En repoussant le dossier sur le pupitre de la police, on réduit cette affaire à son simple aspect de fraude, un simple vol dans la petite caisse de l'État, quoi. Et on pousse sous le tapis la responsabilité des gouvernements. Or, qui, si ce n'est le gouvernement, devrait être le premier gardien des deniers publics?
«Lorsque quelqu'un vole, il ne faut pas blâmer la police mais le voleur», écrit un lecteur (Henri Roy) par courriel, en réaction à ma chronique d'hier qui insistait sur la responsabilité des gouvernements. Vrai, M. Roy, mais la police, contrairement au gouvernement, ne fournit pas aux voleurs la combinaison de la chambre forte. Et, en principe, la police ne met pas 10 ans à arrêter quelqu'un qui dévalise à répétition la banque sous son nez.

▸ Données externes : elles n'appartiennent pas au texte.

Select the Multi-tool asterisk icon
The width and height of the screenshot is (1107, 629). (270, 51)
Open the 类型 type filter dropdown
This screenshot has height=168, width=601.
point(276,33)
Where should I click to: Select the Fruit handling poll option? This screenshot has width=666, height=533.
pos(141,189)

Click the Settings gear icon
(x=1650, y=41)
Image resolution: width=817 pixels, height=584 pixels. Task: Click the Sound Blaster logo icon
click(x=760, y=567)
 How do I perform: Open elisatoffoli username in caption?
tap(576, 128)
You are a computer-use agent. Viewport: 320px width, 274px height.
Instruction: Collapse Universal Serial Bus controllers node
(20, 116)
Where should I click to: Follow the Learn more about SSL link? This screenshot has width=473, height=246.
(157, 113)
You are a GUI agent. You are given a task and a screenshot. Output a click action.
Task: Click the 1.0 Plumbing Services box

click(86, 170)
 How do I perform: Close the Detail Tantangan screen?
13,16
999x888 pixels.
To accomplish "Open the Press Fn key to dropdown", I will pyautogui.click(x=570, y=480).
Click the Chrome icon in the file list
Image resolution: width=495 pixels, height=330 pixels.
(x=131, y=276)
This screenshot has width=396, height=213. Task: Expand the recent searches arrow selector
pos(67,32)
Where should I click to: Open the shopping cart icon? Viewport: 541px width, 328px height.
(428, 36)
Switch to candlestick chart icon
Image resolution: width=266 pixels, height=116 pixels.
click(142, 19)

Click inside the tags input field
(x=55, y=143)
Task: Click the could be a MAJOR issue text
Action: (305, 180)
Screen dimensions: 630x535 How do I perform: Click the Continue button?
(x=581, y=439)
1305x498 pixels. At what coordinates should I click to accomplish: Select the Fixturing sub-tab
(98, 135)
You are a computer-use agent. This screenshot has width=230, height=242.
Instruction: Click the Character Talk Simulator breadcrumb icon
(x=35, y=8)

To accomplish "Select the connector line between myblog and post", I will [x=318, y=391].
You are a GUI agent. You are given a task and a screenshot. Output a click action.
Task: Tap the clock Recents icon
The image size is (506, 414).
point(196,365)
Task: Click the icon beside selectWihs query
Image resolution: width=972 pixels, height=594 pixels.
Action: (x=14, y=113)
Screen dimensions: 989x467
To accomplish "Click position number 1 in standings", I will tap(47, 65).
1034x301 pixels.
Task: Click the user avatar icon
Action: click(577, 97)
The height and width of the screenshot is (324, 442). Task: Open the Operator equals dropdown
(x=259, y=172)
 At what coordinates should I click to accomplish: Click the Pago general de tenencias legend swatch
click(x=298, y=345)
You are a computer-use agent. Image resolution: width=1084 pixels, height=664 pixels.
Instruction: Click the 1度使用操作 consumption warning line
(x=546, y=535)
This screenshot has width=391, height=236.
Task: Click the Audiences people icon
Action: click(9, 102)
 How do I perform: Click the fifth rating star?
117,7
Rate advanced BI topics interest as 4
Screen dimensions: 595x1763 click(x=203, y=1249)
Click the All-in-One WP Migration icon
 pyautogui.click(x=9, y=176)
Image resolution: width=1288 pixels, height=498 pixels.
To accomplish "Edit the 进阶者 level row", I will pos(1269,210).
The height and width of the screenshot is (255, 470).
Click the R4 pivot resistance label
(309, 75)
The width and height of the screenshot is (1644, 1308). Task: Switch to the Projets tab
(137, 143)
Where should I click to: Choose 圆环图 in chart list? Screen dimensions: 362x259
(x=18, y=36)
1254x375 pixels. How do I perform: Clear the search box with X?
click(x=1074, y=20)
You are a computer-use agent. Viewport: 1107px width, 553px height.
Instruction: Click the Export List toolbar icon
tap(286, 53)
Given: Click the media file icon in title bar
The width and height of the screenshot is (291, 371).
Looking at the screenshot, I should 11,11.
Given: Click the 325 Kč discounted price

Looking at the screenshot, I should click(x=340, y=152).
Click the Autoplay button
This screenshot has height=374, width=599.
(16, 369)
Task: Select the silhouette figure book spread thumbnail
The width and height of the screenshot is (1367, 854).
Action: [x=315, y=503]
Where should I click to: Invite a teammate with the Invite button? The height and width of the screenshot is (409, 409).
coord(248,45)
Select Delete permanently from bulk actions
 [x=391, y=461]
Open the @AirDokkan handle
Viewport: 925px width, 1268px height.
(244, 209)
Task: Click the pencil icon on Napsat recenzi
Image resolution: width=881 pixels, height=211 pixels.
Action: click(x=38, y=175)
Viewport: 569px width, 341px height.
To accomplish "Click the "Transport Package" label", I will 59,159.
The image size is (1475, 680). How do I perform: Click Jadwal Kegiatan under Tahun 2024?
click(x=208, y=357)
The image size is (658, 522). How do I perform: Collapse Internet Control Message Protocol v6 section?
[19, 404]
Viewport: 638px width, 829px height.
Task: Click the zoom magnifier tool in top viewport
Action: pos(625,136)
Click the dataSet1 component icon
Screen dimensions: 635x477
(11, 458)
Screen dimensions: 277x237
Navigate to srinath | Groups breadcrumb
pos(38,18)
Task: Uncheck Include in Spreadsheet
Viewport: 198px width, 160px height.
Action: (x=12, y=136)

Remarquez, on a fait la même chose avec les commandites: on a évacué prestement toute la question de la responsabilité politique et on a traîné quelques acteurs du scandale devant le tribunal populaire. Fallait bien calmer le peuple.
Ce faisant, toutefois, on a gravement dérapé et les motivations politiques ont pris le pas sur la justice. Pour démontrer à la population qu'il lavait plus blanc que blanc, le gouvernement Martin a fait son lavage avec un bidon d'eau de Javel.
À la fin de la brassée, on avait défiguré pas mal de monde, mais on n'avait pas effacé la tache originelle du scandale: la responsabilité politique.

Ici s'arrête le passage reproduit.